[<prev] [next>] [<thread-prev] [thread-next>] [day] [month] [year] [list]
Message-ID: <20211224001716.GA1324143@bhelgaas>
Date: Thu, 23 Dec 2021 18:17:16 -0600
From: Bjorn Helgaas <helgaas@...nel.org>
To: Shuai Xue <xueshuai@...ux.alibaba.com>,
"Rafael J. Wysocki" <rjw@...ysocki.net>
Cc: bp@...en8.de, tony.luck@...el.com, james.morse@....com,
lenb@...nel.org, bhelgaas@...gle.com,
zhangliguang@...ux.alibaba.com, zhuo.song@...ux.alibaba.com,
linux-kernel@...r.kernel.org, linux-acpi@...r.kernel.org,
linux-arm-kernel@...ts.infradead.org, linux-pci@...r.kernel.org
Subject: Re: [RESEND PATCH v4] ACPI: Move sdei_init and ghes_init ahead to
handle platform errors earlier
[+to Rafael, question about HEST/GHES/SDEI init]
On Thu, Dec 23, 2021 at 04:11:11PM +0800, Shuai Xue wrote:
> 在 2021/12/22 AM7:17, Bjorn Helgaas 写道:
> > On Thu, Dec 16, 2021 at 09:34:56PM +0800, Shuai Xue wrote:
> >> On an ACPI system, ACPI is initialised very early from a subsys_initcall(),
> >> while SDEI is not ready until a subsys_initcall_sync().
> >>
> >> The SDEI driver provides functions (e.g. apei_sdei_register_ghes,
> >> apei_sdei_unregister_ghes) to register or unregister event callback for
> >> dispatcher in firmware. When the GHES driver probing, it registers the
> >> corresponding callback according to the notification type specified by
> >> GHES. If the GHES notification type is SDEI, the GHES driver will call
> >> apei_sdei_register_ghes to register event call.
> >>
> >> When the firmware emits an event, it migrates the handling of the event
> >> into the kernel at the registered entry-point __sdei_asm_handler. And
> >> finally, the kernel will call the registered event callback and return
> >> status_code to indicate the status of event handling. SDEI_EV_FAILED
> >> indicates that the kernel failed to handle the event.
> >>
> >> Consequently, when an error occurs during kernel booting, the kernel is
> >> unable to handle and report errors until the GHES driver is initialized by
> >> device_initcall(), in which the event callback is registered. All errors
> >> that occurred before GHES initialization are missed and there is no chance
> >> to report and find them again.
> >>
> >> From commit e147133a42cb ("ACPI / APEI: Make hest.c manage the estatus
> >> memory pool") was merged, ghes_init() relies on acpi_hest_init() to manage
> >> the estatus memory pool. On the other hand, ghes_init() relies on
> >> sdei_init() to detect the SDEI version and the framework for registering
> >> and unregistering events.
> >
> >> By the way, I don't figure out why acpi_hest_init is called in
> >> acpi_pci_root_init, it don't rely on any other thing.

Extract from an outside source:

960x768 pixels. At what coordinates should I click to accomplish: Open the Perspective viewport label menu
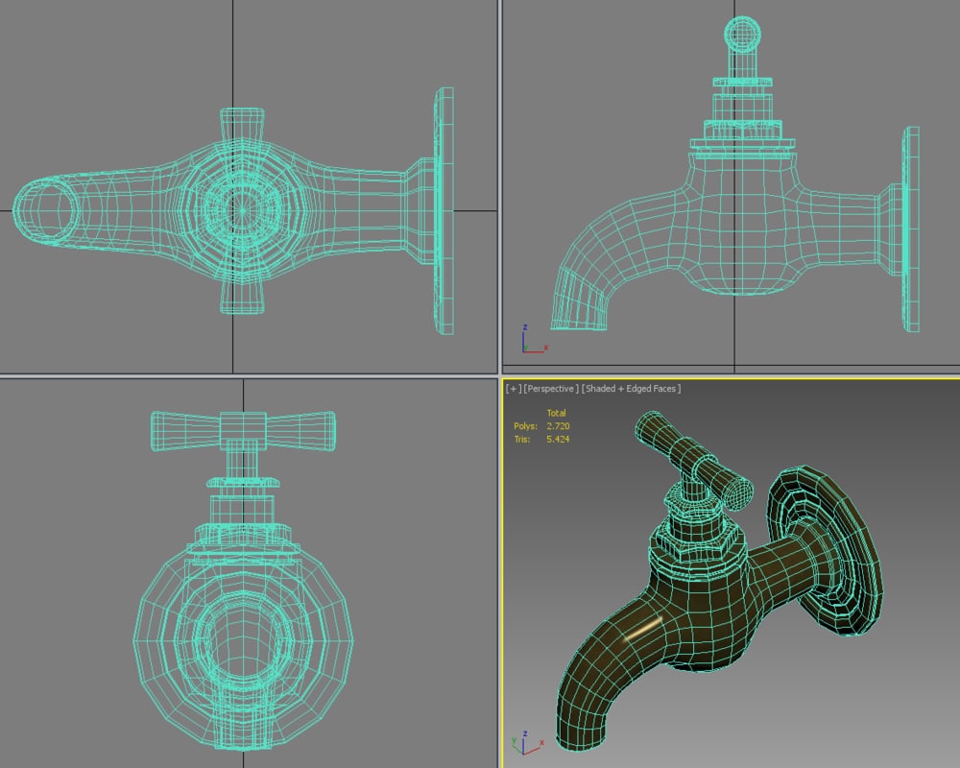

May it could
> >> be moved further, following acpi_iort_init in acpi_init.
> >> sdei_init() relies on ACPI table which is initialized
> >> subsys_initcall(): acpi_init(), acpi_bus_init(), acpi_load_tables(),
> >> acpi_tb_laod_namespace(). May it should be also moved further,
> >> after acpi_load_tables.
> >> In this patch, move sdei_init and ghes_init as far ahead as
> >> possible, right after acpi_hest_init().
> >
> > I'm having a hard time figuring out the reason for this patch.
> >
> > Apparently the relevant parts are sdei_init() and ghes_init().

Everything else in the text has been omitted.